Madeleine Albright once called the United States the “indispensable nation.” Interestingly, that pretty much sums up a number of less formidable states’ foreign policies at the moment: to make themselves indispensable, especially during times of crises and conflicts. In their book on ISIS, authors Michael Weiss and Hassan Hassan quote Tony Badran, an expert on Syria, as saying about the Assad regime:
It’s about the regime’s conception of its role and position in the region. It believes that its longevity lies in being perceived as an indispensable regional power and so its foreign policy with respect to the West is: ‘You have to talk to us. Just pick up the phone and talk to us; it doesn’t matter what’s discussed, we just want to hear from you.’ For Assad, the ability to boast that the United States is an interlocutor is a matter of power projection. It lets him pretend that he’s the linchpin for Arab-Israeli peace or a real force for counterterrorism. He creates the problems he then oh-so-magnanimously offers to solve.
Russia’s Vladimir Putin is playing a similar gambit in Syria today. His interests are not motivated by any larger counterterrorism strategy, by some dilapidated Mediterranean port, or by some kind of grander Middle East strategy. He simply wants to be seen as a player. And after a few years of isolation, why not?
Let’s face it: Syria is not complex. To hear commentators discuss it, one would think it was the first civil war to erupt in our lifetimes – the first to involve lots of nefarious actors with crosscutting agendas and dual loyalties. An amnesia settles in every so often among foreign policy scribes, and the wars of the past – Lebanon, Angola, etc. – get lost in our collective consciousness. Syria is a grassroots uprising, not unlike the half-dozen or so others that erupted in 2011. The regime, good Bayesians as they were, had the benefit of seeing how its counterparts who did not respond with heavy-handed force fared and it wasn’t pretty. So it relied on a tactic, not a strategy, of using brutal force to put down protesters – a tactic tried and tested in Hama by the same regime three decades prior.
The regime was taken aback by the durability of the resistance. But four years on, with barely a drip of military support from the West, the opposition remains a reality, albeit a fractured one defined less by its central grievances than those of its radical fringes. The vacuum created by a Syrian military bogged down in its western urban enclaves left wide swathes of territory unprotected. ISIS promptly filled this gap.

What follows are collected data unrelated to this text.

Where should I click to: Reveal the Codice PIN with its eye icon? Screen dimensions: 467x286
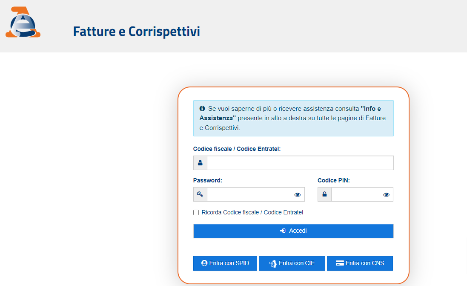click(x=386, y=195)
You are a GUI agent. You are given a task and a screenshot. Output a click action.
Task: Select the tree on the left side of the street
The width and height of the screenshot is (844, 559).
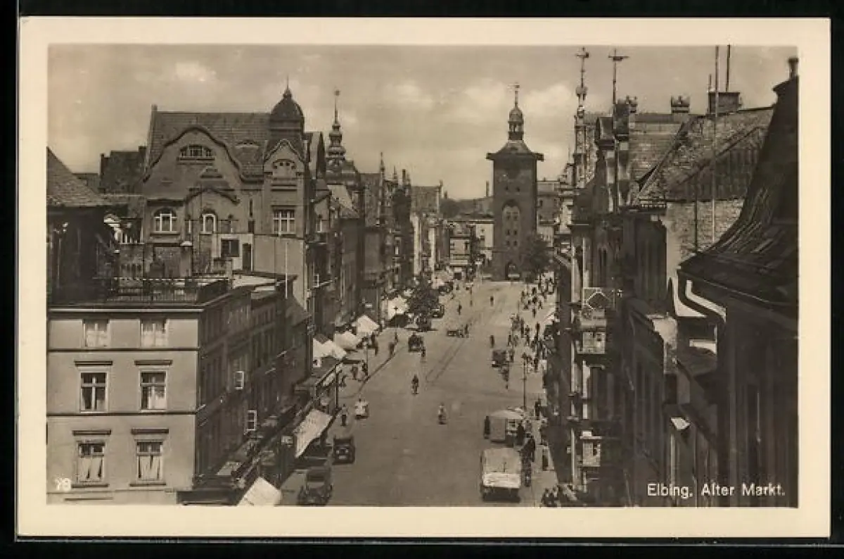[x=423, y=299]
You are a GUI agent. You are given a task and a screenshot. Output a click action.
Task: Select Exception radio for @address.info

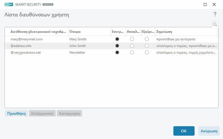147,46
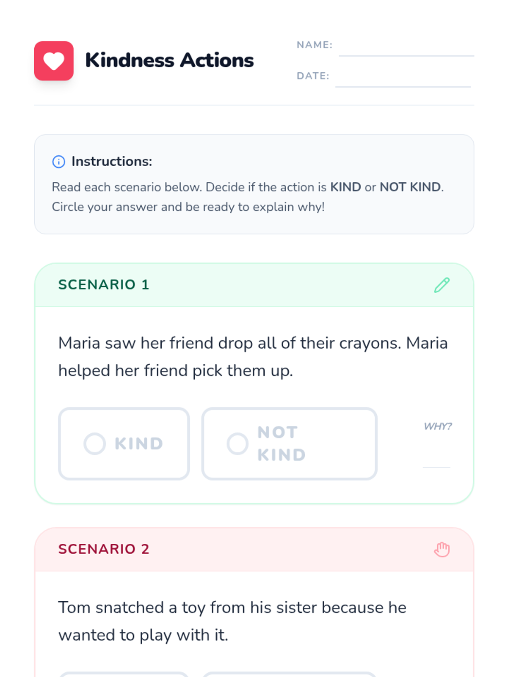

A cottage industry of ISIS experts sprung up seemingly overnight, breathlessly proclaiming their unique barbarity, their unheard-of ability to control territory, their existential threat to the Western way of life. But all movements are followed by counter-movements. Now we know that ISIS is not unique but rather “banal.” Turns out several non-state actors control territory – the Tamil Tigers, to name one recent example. Even the barbarity of its beheadings and blowing up of Roman ruins are not out of character, given that the Taliban did similar things to Buddha statues.
So Syria is – in effect – a nasty state with an arguably nastier sub-state actor, one which was invited by the very regime (Assad suspiciously let vast numbers of Islamists out of prison), vying for power in its periphery. A number of African civil wars have similar features, yet the world largely yawns when the refugees of such wars are not washing up on Europe’s shores or the beheaded hostages are not white Americans or Europeans. Even the muck of shifting alliances is not particularly unique to Syria. We supported Ho Chi Minh against the Japanese in Indochina before we were against him. At one point of the Angolan civil war, the US and China backed the same pro-Marxist group, UNITA, less out of ideological sympathy than out of resistance to Soviet and Cuban interference.
Russia’s latest entanglement in the Syrian conflict does – and should – raise eyebrows. It represents an escalation of sorts, an intervention that has been on the tip of everyone’s tongue for several years now – like a pool of ice water that nobody wants to be the first to dive headfirst into. Russia’s sole role in the world is to defy convention. So what if its theatrical Olympics broke its bank? So what if Crimea was rightfully a part of sovereign Ukraine? So what if its arms wound up in the hands of unsuspecting rebels who shot a commercial airliner out of the sky? These documented events belong to a non-Russian world in which facts matter.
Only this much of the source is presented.